The UK-based international development agency Christian Aid has welcomed the British government’s Climate Change Bill but says it fears that a vital opportunity has been missed. It says that tougher CO2 emission targets are essential.
The Environment Secretary’s failure to commit to a higher target for binding emissions cuts by 2050 risks undermining international efforts to find a solution to this growing global threat, the agency claims.
Speaking in Kew Gardens in London yesterday, government minister Hilary Benn said that the climate change advisory committee would re-consider raising the 60% target for cuts by 2050, but stopped short of identifying a precise target.
But Christian Aid’s climate policy analyst, Andrew Pendleton, warned: “Mr Benn has missed a perfect opportunity to send a strong message to the international community ahead of the United Nations climate change conference in Bali in December [2007].”
He continued: “The Bali summit needs the UK to arrive with clear, adequate domestic targets to cut emissions by at least 80% by 2050. The government has been brave enough to climb three-quarters of the way up the mountain, but it has taken a look at the summit and has balked at going any further.”
“As the first country in the world to establish long-term targets on emissions, it is vital the UK set the right ones,” said Mr Pendleton.
He added: “The world’s poorest people are already suffering the catastrophic effects of climate change, ranging from deadly mudslides, to hurricanes and droughts.
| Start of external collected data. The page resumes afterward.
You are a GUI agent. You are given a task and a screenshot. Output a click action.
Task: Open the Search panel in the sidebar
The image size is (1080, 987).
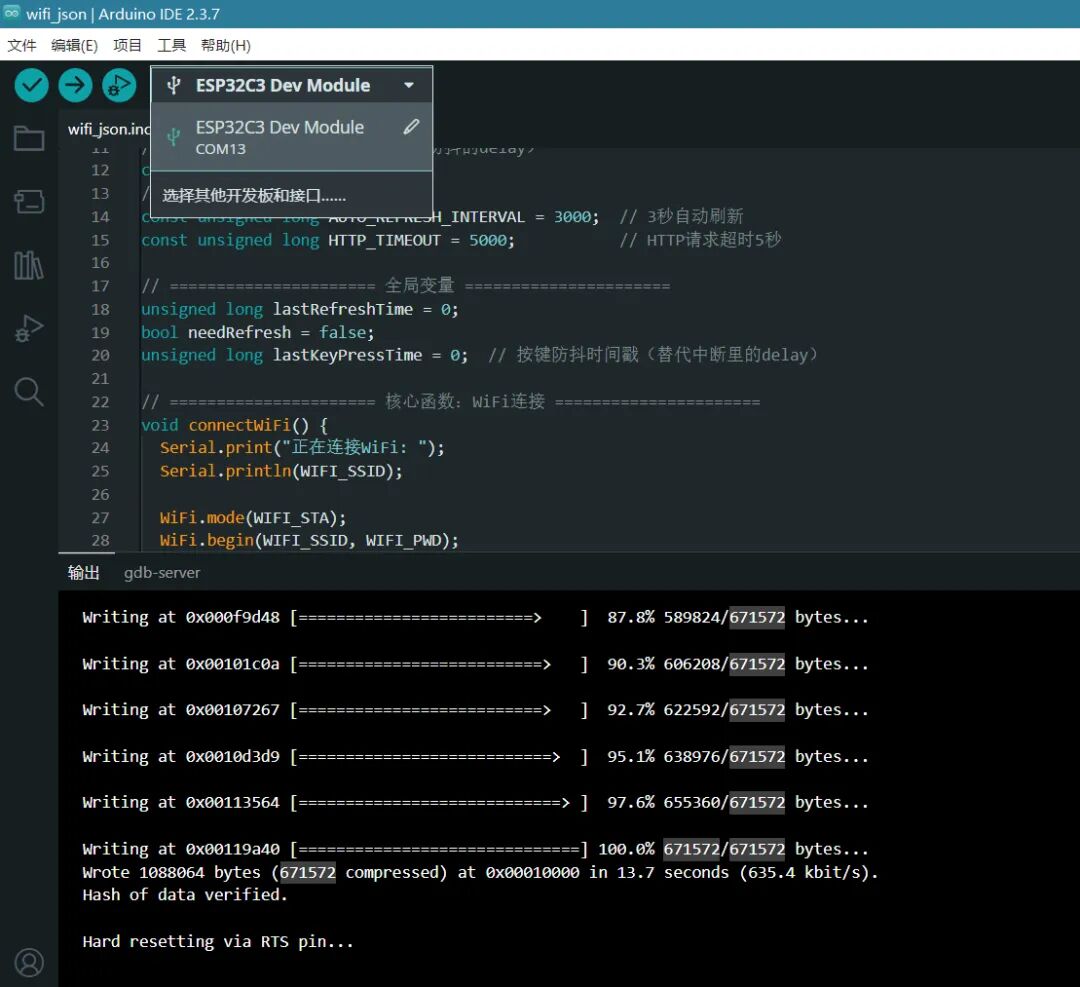point(28,391)
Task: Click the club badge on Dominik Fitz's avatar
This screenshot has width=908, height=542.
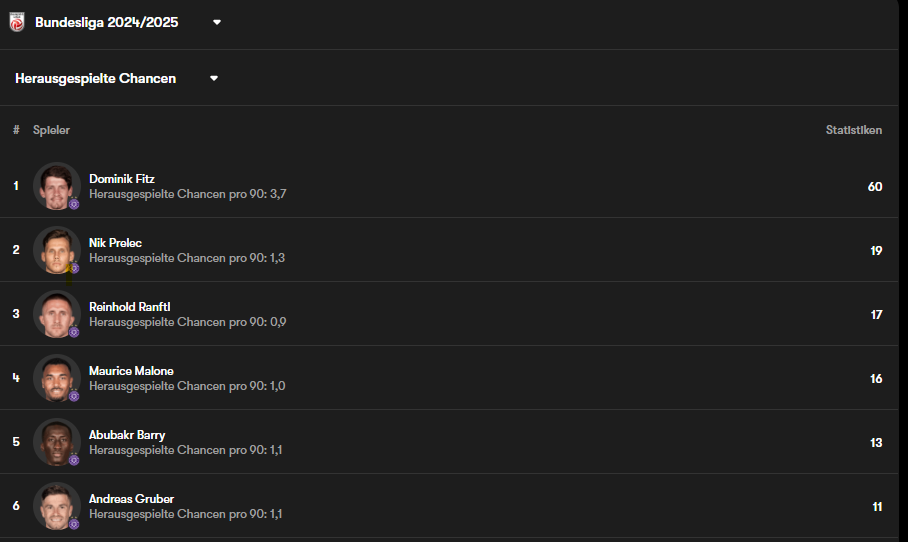Action: (74, 204)
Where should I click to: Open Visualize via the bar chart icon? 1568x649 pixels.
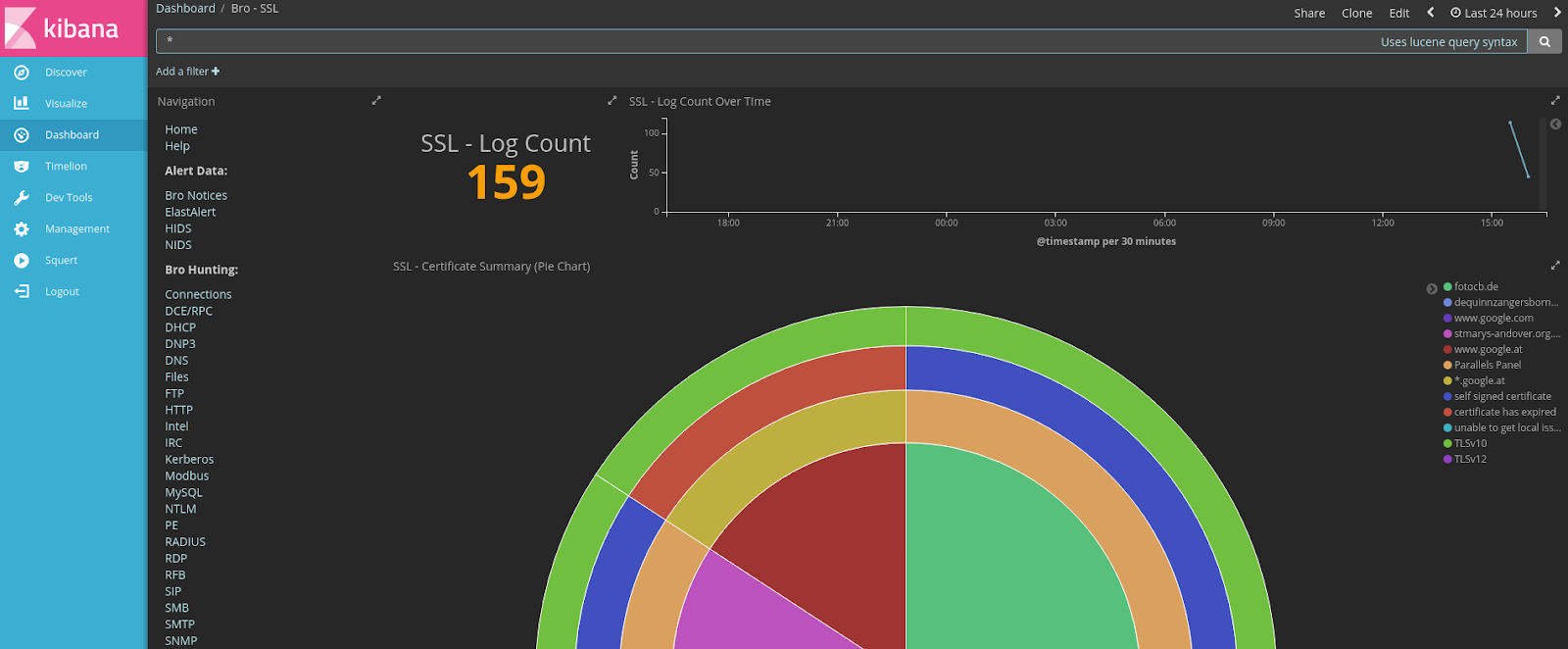tap(22, 103)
Cutting emissions is literally a matter of life and death for those in the developing world.”
Mr Benn was unveiling the government’s command paper on the Climate Change Bill to be published next month. In its current form, it will impose a legal duty on the government to cut emission by at least 60% by 2050.
Both the Prime Minister and Mr Benn have signalled that this target could be revised upwards, but have refused to be drawn on whether rapidly rising aviation and shipping emissions would be included.
The bill will establish a climate change committee, which will investigate whether the 60% target needs to be raised and report back on their findings in 2009.
Mr Pendleton added: “It makes no sense to start revising carbon budgets that exclude the two significant sectors of aviation and shipping. Without these sectors taken into account, the targets will simply need to be revised at a later stage.”
“The UK is not helping itself by suggesting it is an international leader on climate change and tackling poverty, on the one hand, and backing away from past promises on the other,” he said.
Concluded the Christian Aid analyst: “The government has pulled back from a 20% renewables target for energy generation, and is now saying 10 to 15%, for example.”